Effectiveness of Childhood Obesity Prevention Program

Numerous children of different origins and genders suffer from pediatric obesity, which is a result of many factors. They include insufficient physical activity, health issues, and screen time. That is why there are a few evidence-based strategies that are designed to minimize the impact of screen time on pediatric obesity. Thus, once particular evidence-based strategies are chosen, it is necessary to determine appropriate evaluation measures to assess the effectiveness of the whole intervention program.

Program Goal and Objectives

To address the behavior comprehensively, one should clearly articulate a program goal and corresponding objectives. The main program goal is to decrease by 30-50% the time children spend using their gadgets in one month. This goal means that it is necessary to conduct a systematic literature search and analysis. In addition to that, particular objectives, both learning and behavioral, are needed. Learning objective: Underage children will be able to mention at least three aspects of how screen time can influence pediatric obesity by the end of the first month. Behavior objective: Underage children will be able to display two strategies of how they can reduce the time they spend using their electronic devices by the end of the first month. Thus, the program goal and objectives to be achieved create a basis to define measurement tools to assess the effectiveness of the intervention plan.

Evaluating the Program Effectiveness

Once the intervention plan is developed, it is necessary to understand how one can assess its effectiveness. In general, the evaluation is “a structured process intended to measure whether or not an intervention or program was successful in meeting its goals” (Monsen, 2017, p. 5). Thus, a program is said to be effective if its goal and objectives are achieved, but more specific requirements are needed for the assessment. According to Abildgaard, Saksvik, and Nielsen (2016), the effectiveness of an intervention program can be measured either qualitatively or quantitatively. For the intervention plan under consideration, a qualitative analysis seems to be more suitable because it is designed to see to what extent the program has influenced the obese children. In this case, an evaluation tool of the questionnaire should be used because it can demonstrate how much the target population has learned the program. Thus, specific questions will show whether the children know three aspects of how screen time can influence pediatric obesity. Besides, they will demonstrate whether the target population is familiar with two evidence-based strategies they can use to minimize screen time.
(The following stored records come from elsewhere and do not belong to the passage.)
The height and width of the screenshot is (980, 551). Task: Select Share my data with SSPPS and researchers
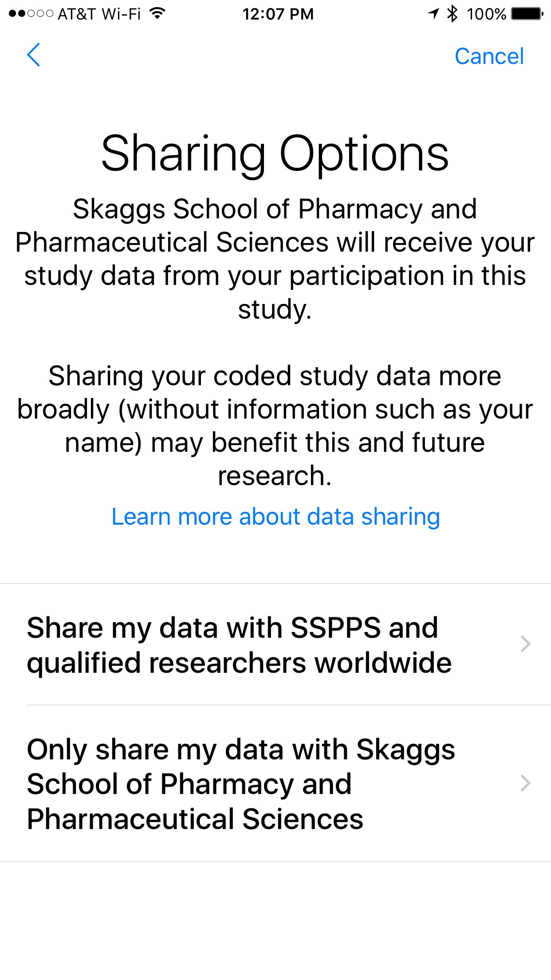240,645
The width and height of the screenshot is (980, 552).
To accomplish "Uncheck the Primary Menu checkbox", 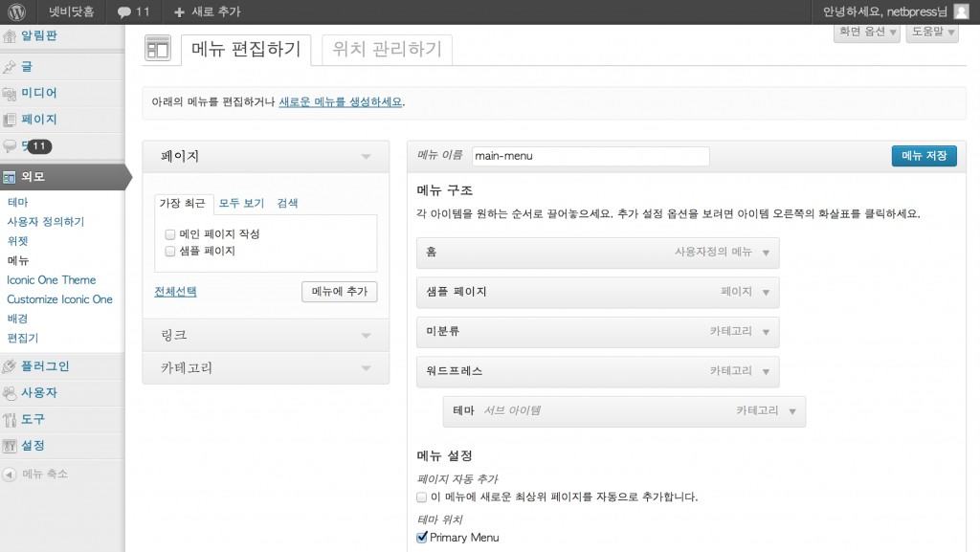I will tap(422, 538).
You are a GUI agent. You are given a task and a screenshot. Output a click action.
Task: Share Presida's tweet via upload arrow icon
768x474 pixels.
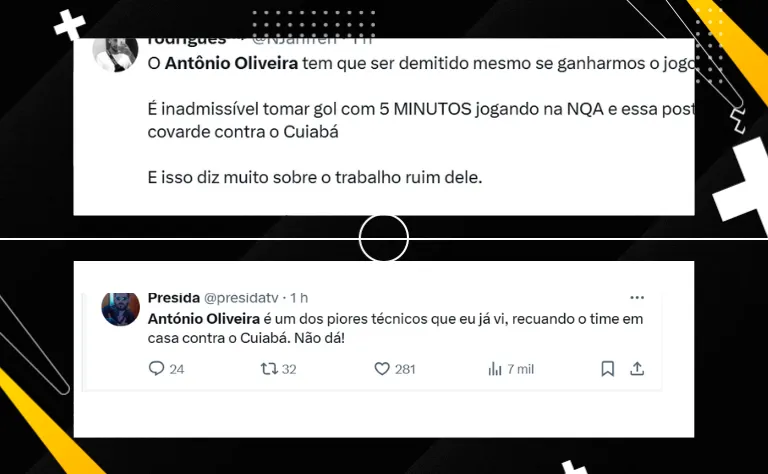pos(637,368)
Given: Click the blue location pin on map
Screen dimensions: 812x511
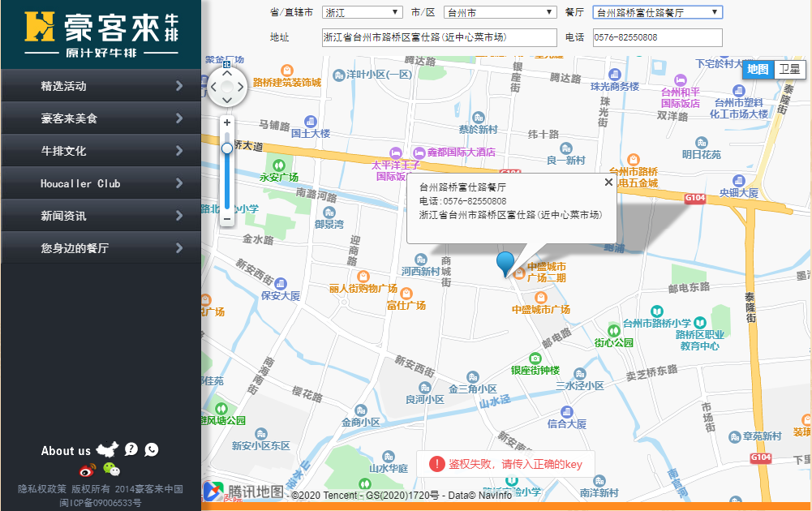Looking at the screenshot, I should pyautogui.click(x=505, y=263).
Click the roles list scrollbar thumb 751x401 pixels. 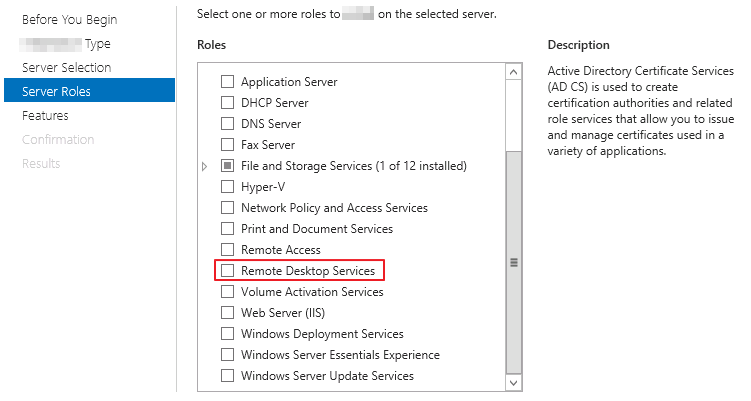click(x=513, y=263)
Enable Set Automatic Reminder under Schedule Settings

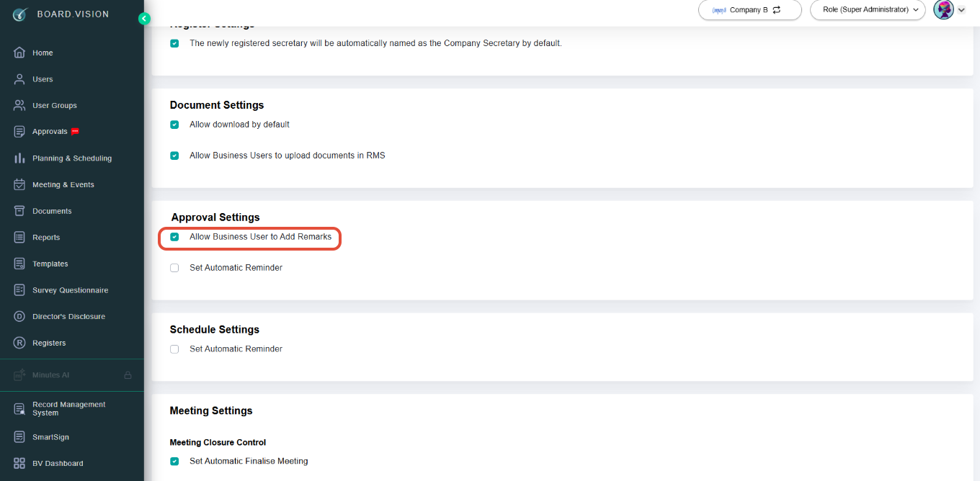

In addition to that, some outcome evaluation questions can be useful to determine plan effectiveness. They can be used to identify whether the program has some disparities. These questions are: Is information transparent and available for all the intervention plan participants? Are the strategies aimed at the target audience of the program? Thus, affirmative answers to even these two questions can mean that it is possible to expect effective outcomes.

Discussion

Some other factors, in addition to the information above, can also tell that the intervention program is active. Since it is aimed at combating pediatric obesity, reducing the participants’ weight will be among them, and it is proven by the US Preventive Services Task Force (2017). However, one should not forget that the plan focuses on both pediatric obesity and screen time. It denotes that it is necessary to consider the results of the two areas in combination. I will find the program useful if the participants can state three examples of the correlation between screen time and pediatric obesity and display two strategies to reduce the time they spend using gadgets. The overall success will be achieved if the children decrease screen time by 30-50%, which improves their weight.

Workplan Table

Element Definition
Goal To decrease by 30-50% the time children spend using their gadgets in 3 months.
Learning Objective Underage children will be able to mention at least three aspects of how screen time can influence pediatric obesity by the end of the first month.
Behavior Objective Behavior objective: Underage children will be able to display two strategies of how they can reduce the time they spend using their electronic devices by the end of the first month.
Activities
  • Present the correlation between pediatric obesity and screen time.
  • Familiarize the underage children with evidence-based strategies to address the behavior.
  • Determine how the participants have learned the program.
  • Make the participant reduce screen time to improve their weight.
Data Measurement Tools Questionnaire.
Timeframe End of the first month.
Responsible Person Program Manager.
Measures of Success
  • The correlation between screen time and pediatric obesity was presented.
  • The underage children were familiarized with evidence-based strategies to address the behavior.
  • The extent to which the participants have learned the program was determined.
  • The children reduced by 30-50% the time they spend using their electronic devices.

Conclusion

Pediatric obesity and screen time are in a close relationship, and this behavior should be addressed to make children healthier. Specific strategies can be used, but their implementation is not the last step. In addition to that, it is necessary to evaluate their effectiveness correctly, and there are specific measures for this. Thus, this intervention program can be measured qualitatively with the help of questionnaire to see to what extent it has influenced the target population.

References

  1. Abildgaard, J. S., Saksvik, P. Ø., & Nielsen, K. (2016). How to measure the intervention process? An assessment of qualitative and quantitative approaches to data collection in the process evaluation of organizational interventions. Frontiers in Psychology, 7, 1-10.
  2. Monsen, K. A. (2017). Intervention effectiveness research: Quality improvement and program evaluation. Cham, Switzerland: Springer International Publishing AG.
  3. The US Preventive Services Task Force (2017). Screening for obesity in children and adolescents. JAMA, 317(23), 2417-2426.